#### [Supplied passage]
■ ■ ■
There is a sense to be thankful that we are even alive; thirteen out of the 157 boys we left school together with, have passed on. One of them, Olufemi Wellington with whom I grew up in the Obalende area, left within three years, another, Kunle Doherty followed a year later. Recalling these, is painful and sobering. Such thought had propelled us to include as part of our week long programme, a visit to the Wesley School for the Deaf and Dumb, Surulere which had produced two of our late members, Sanya Ogunmefu and Damilola Dawodu. The former was later Vice Principal of that school while the later was an outstanding Lagos State athlete.
My Class of 1978 is the Centenary Set of the MBHS whose history is tied to that of high school education in the country. It was the second secondary school established in the country having opened its doors on March 14, 1878. The first was the CMS Grammar School, Lagos which was established in 1859. When both schools realised there was a growing need for high school education in the country, they teamed up to establish a new school, the Igbobi College in 1932. That school has turned out many outstanding Nigerians including current Vice President, Professor Yemi Osinbajo.
The first student admitted into MBHS was a fifteen year-old boy, George Stone Smith. He qualified as a medical doctor of the Royal College of Physicians, London in 1891, took on African names, Orishadipe Obasa and became a nationalist. He teamed up with Dr. John. K. Randle to found a political party, the Peoples Union. Both men travelled to London in 1911 to protest against the founding Governor General of Nigeria, Lord Lugard’s proposal to declare all lands in the country as government land.
His wife, Charlotte Obasa was a champion of Women Rights and was instrumental to the establishment of the Lagos School for Girls, which was run on a property she lent the school. That school which became the Wesleyan Girls’ High school, is now known as the Methodist Girls’ High School, Lagos.
■ ■ ■
#### [Supplied material]

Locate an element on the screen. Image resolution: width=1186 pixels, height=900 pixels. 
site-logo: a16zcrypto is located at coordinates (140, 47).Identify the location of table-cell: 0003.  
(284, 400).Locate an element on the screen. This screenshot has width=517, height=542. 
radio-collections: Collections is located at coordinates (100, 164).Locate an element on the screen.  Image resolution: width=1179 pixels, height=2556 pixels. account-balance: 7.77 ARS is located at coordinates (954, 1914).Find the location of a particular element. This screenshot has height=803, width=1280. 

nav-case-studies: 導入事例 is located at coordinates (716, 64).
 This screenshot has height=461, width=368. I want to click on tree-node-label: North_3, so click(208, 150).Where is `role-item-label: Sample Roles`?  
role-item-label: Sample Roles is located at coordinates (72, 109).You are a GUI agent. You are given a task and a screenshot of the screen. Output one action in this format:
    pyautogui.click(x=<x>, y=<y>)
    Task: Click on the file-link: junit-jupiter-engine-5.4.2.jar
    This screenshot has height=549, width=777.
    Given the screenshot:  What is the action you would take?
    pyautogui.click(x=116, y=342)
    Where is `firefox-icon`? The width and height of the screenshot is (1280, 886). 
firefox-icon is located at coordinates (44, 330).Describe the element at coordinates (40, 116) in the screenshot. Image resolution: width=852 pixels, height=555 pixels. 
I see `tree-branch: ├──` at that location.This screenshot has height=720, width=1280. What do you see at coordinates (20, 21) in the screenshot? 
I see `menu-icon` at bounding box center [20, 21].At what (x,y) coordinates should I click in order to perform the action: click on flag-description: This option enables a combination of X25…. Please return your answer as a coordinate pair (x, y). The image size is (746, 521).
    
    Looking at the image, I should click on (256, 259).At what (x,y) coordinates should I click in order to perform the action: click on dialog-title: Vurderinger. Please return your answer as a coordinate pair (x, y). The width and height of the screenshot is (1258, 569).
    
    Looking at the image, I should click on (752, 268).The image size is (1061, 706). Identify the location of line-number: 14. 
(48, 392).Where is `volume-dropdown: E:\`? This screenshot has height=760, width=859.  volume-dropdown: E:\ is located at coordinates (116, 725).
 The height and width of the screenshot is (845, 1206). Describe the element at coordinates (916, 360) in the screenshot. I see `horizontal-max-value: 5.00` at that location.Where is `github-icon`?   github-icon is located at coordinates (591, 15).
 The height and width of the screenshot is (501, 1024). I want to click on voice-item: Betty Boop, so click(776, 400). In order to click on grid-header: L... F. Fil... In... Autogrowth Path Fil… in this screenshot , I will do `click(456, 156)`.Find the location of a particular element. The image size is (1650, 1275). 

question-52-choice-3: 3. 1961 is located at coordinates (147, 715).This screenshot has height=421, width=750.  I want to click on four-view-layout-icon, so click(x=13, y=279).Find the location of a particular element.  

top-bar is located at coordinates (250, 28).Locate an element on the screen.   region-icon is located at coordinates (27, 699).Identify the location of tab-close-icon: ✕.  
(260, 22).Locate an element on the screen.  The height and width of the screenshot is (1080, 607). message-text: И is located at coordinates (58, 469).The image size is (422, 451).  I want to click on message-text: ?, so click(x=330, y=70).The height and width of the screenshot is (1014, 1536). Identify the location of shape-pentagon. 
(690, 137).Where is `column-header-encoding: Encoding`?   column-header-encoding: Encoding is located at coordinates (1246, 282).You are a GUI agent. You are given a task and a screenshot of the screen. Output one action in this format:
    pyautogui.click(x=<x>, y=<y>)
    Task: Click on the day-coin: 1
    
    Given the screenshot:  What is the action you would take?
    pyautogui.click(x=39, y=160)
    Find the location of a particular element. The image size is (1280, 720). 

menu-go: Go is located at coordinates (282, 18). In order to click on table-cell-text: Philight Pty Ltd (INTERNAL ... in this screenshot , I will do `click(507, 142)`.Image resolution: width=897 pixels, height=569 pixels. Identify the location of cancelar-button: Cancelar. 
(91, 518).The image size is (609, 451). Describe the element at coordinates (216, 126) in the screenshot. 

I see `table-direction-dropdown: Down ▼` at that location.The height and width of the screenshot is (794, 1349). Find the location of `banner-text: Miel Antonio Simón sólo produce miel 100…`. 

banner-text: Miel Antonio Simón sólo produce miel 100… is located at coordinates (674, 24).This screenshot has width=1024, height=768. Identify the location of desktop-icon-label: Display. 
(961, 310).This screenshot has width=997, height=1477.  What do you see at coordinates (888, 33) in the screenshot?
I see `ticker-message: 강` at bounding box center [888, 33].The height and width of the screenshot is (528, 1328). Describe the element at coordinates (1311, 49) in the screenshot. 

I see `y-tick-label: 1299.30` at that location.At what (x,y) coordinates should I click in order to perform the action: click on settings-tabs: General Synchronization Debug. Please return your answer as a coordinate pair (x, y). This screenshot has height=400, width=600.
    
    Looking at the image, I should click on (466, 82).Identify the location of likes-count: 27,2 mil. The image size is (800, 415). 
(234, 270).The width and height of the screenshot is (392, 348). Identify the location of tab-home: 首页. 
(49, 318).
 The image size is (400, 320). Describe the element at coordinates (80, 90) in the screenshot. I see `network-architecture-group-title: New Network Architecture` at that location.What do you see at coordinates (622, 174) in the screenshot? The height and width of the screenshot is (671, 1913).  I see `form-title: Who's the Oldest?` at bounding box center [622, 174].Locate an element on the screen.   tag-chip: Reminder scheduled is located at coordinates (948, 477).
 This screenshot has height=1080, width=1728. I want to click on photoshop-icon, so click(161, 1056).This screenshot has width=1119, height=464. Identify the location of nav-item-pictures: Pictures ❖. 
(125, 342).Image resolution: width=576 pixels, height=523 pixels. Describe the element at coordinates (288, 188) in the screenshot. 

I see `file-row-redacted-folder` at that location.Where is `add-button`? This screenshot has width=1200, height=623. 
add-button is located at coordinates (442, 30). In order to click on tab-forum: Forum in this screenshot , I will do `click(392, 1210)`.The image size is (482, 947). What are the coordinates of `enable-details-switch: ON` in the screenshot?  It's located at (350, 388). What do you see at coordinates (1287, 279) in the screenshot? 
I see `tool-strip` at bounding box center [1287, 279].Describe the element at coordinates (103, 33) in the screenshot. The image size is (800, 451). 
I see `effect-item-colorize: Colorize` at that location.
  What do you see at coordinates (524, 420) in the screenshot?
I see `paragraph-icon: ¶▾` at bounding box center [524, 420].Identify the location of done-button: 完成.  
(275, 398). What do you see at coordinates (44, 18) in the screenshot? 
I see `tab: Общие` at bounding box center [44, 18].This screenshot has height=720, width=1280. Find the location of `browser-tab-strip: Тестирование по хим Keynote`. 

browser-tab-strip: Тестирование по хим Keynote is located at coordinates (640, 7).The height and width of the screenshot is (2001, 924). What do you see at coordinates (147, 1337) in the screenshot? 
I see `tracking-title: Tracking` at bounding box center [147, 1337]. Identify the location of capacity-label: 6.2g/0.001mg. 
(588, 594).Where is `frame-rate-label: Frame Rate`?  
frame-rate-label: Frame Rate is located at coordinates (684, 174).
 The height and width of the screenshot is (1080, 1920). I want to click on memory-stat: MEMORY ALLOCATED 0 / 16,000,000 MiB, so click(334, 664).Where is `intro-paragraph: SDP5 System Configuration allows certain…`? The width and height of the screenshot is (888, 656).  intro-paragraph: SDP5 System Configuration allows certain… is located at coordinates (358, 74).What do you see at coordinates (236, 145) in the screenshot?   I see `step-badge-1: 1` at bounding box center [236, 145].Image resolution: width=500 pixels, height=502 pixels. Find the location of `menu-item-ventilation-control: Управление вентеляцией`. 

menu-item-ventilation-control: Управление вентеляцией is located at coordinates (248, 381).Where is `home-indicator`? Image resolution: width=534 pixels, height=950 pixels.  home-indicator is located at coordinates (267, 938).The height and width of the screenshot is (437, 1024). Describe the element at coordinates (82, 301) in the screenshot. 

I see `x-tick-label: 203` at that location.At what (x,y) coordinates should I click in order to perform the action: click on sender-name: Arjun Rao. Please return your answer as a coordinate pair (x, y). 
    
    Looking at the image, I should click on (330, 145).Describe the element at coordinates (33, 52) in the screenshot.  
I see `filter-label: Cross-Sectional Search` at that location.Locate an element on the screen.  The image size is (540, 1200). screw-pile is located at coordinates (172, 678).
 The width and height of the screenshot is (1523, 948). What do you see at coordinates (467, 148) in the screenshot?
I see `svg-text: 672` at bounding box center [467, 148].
■ ■ ■
#### [Study questions]
[A] Transcribe the stretch from "The first student" through "as government land." in the Class of 1978 passage, keeping every word and mark unchanged.
[B] Pick up the Class of 1978 passage after its final sentence and write the text that comes next.

#### [Answers to the exercise]
[A]
The first student admitted into MBHS was a fifteen year-old boy, George Stone Smith. He qualified as a medical doctor of the Royal College of Physicians, London in 1891, took on African names, Orishadipe Obasa and became a nationalist. He teamed up with Dr. John. K. Randle to found a political party, the Peoples Union. Both men travelled to London in 1911 to protest against the founding Governor General of Nigeria, Lord Lugard’s proposal to declare all lands in the country as government land.

[B]
As we gathered, we were aware the old school hall, is now an event centre as the school had moved. The MBHS had acquired a huge parcel of land in Ojo and began building structures with a plan to move there in 1982. However, the Jakande administration acquired the buildings and lands, along with some others around the area, and converted them into the Lagos State University , LASU. It then gave the school, land in Victoria Island where the MBHS has its current site. The man who facilitated that compensation was the then Permanent Secretary in the State Ministry of Lands, Chief Tunde Fanimokun, an Old Boy. He honoured my Set by chairing our fortieth anniversary.
We spent the gala night of November 16, partly in reminiscence of our teachers, many of who went beyond the call of duty. There was the Vice Principal, Mr. Oyenuga who would go after boys who went to a popular eatery when they should be in class. Whenever the culprits saw him, they scattered. This we likened to a relay race, so we called the eatery, 4X4. Since the Vice Principal outsprinted and caught some of the boys, we nicknamed him, Keino, after the Kenyan, Kip Keino the then 5000 metres Olympic champion.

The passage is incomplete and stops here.